El doctor Edward Prosser se irguió como un bailarín de ballet y miró al terrícola de arriba abajo.
—El nuevo, ¿eh? ¿Recibiremos dinero? Lo necesitamos. Estamos trabajando con bajo presupuesto. Aunque tal vez no necesitemos nada. Todo depende.
Volvió a sus cosas. Orloff parecía desconcertado, pero Birnam le guiñó el ojo y Orloff se contentó con mirarlo inexpresivamente a través del monóculo.
Prosser sacó de un cajón una libreta de cuero negro, se desplomó en su silla giratoria y dio una vuelta.
—Me alegra que haya venido, Birnam —dijo, hojeando la libreta—. Tengo algo que mostrarle, a usted y también al delegado Orloff.

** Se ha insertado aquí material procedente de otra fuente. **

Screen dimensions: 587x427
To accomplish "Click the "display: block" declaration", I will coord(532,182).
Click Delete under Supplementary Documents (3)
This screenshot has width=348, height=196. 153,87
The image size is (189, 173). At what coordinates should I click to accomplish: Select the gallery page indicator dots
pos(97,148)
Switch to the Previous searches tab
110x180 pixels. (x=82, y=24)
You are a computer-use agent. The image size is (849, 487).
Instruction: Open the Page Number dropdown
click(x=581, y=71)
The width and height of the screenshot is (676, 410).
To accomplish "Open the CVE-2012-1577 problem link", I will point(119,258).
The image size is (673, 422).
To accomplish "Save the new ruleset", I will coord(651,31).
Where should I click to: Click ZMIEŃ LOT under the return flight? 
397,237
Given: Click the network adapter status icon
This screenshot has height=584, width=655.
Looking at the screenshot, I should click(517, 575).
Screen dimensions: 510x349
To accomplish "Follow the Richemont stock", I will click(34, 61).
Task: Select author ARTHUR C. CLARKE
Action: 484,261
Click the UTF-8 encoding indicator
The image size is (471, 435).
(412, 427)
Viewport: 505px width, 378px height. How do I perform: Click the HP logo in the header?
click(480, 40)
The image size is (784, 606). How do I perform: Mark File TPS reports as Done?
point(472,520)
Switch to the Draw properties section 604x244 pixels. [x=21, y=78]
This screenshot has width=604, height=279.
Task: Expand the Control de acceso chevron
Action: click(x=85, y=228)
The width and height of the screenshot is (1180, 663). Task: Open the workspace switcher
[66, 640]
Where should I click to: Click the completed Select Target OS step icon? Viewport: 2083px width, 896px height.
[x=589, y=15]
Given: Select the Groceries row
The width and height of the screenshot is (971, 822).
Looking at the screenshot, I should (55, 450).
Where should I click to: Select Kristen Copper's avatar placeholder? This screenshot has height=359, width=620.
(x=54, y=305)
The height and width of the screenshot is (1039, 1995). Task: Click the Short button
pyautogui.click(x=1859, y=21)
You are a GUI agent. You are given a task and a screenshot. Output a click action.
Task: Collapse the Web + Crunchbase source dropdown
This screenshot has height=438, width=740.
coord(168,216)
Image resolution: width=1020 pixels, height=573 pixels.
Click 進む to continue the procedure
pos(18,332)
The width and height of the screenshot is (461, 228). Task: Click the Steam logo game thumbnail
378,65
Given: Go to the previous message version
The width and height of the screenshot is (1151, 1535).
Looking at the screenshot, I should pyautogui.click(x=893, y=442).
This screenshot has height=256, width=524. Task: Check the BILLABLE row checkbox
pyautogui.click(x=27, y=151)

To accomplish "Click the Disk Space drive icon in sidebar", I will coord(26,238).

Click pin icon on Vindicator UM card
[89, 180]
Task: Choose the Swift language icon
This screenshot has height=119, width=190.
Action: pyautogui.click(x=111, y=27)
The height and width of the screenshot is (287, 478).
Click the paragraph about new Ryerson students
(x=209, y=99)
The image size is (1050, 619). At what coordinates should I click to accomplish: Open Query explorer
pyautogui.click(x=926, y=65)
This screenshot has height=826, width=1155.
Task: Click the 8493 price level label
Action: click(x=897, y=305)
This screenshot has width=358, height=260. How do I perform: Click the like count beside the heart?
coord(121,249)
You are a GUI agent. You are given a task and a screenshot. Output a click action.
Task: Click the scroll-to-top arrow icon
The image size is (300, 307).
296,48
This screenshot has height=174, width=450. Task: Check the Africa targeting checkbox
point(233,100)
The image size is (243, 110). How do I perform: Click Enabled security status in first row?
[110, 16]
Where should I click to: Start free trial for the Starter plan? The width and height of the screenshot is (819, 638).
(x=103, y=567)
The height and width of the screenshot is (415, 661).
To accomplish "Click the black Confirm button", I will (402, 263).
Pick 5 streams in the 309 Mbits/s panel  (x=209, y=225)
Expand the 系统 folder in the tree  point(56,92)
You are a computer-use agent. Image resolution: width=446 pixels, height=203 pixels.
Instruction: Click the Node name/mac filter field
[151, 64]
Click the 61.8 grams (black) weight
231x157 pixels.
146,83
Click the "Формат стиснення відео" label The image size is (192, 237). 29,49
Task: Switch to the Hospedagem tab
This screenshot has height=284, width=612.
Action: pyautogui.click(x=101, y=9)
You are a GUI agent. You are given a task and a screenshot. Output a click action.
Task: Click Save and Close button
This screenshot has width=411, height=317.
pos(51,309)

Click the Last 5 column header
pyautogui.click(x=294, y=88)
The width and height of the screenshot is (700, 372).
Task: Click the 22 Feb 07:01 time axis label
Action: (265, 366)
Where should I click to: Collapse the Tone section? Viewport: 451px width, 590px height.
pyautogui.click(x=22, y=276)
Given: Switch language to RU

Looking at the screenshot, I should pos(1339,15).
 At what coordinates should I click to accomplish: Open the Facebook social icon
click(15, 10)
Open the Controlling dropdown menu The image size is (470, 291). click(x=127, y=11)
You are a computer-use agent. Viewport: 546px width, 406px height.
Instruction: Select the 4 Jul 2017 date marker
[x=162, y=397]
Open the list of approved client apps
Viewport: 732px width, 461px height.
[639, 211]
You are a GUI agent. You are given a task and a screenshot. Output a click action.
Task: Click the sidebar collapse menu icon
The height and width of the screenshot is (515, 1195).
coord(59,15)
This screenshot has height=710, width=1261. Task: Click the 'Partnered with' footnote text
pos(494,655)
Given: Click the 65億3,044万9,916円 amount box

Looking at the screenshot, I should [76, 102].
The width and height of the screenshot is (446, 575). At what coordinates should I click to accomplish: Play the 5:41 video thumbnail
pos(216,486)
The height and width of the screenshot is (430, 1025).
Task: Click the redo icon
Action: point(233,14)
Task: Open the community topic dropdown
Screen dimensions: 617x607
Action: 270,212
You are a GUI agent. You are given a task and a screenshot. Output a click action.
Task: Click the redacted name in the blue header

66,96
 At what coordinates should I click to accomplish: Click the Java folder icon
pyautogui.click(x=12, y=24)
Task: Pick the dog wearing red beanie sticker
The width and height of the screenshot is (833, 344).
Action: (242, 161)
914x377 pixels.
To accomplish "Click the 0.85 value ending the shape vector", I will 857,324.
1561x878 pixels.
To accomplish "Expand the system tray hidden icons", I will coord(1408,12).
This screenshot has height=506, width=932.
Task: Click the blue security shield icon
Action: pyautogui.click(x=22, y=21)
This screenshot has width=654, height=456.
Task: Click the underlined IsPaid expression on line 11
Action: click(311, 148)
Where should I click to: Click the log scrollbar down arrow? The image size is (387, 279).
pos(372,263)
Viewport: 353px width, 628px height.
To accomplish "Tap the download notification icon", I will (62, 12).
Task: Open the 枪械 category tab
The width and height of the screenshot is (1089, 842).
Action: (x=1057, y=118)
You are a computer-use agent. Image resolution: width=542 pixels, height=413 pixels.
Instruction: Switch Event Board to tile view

—¿Por qué nos hizo esperar? —preguntó Birnam—. ¿Dónde estaba?
—¡Ocupado! ¡Ocupadísimo! Llevo tres noches sin dormir. —Levantó la vista, y su rostro pequeño y arrugado se sonrojó de placer—. Todo se aclaró de golpe. Como un rompecabezas. Nunca había visto nada igual. Nos tenía en vilo, se lo aseguro.